### Exercise details
Your job is to return every line in the data holding the string "link".

### Records supplied
○ ○ ○ ○ ○ ○ ○
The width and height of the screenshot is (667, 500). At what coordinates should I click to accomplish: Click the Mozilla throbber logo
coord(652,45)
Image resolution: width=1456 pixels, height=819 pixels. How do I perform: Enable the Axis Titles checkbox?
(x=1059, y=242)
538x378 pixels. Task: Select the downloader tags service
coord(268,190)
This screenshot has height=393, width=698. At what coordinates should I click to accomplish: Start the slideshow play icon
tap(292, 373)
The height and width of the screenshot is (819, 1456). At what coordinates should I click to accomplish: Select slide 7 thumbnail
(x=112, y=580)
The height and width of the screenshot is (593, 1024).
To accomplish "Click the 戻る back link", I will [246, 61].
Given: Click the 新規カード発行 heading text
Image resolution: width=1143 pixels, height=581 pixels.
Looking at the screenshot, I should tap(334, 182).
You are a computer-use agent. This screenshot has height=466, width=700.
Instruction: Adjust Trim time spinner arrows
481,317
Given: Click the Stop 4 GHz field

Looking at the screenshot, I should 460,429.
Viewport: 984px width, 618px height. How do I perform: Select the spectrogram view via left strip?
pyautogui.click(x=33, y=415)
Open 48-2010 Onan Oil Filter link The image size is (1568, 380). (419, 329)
○ ○ ○ ○ ○ ○ ○
### Answer section
To accomplish "Click the 戻る back link", I will [246, 61].
Open 48-2010 Onan Oil Filter link The image size is (1568, 380). (419, 329)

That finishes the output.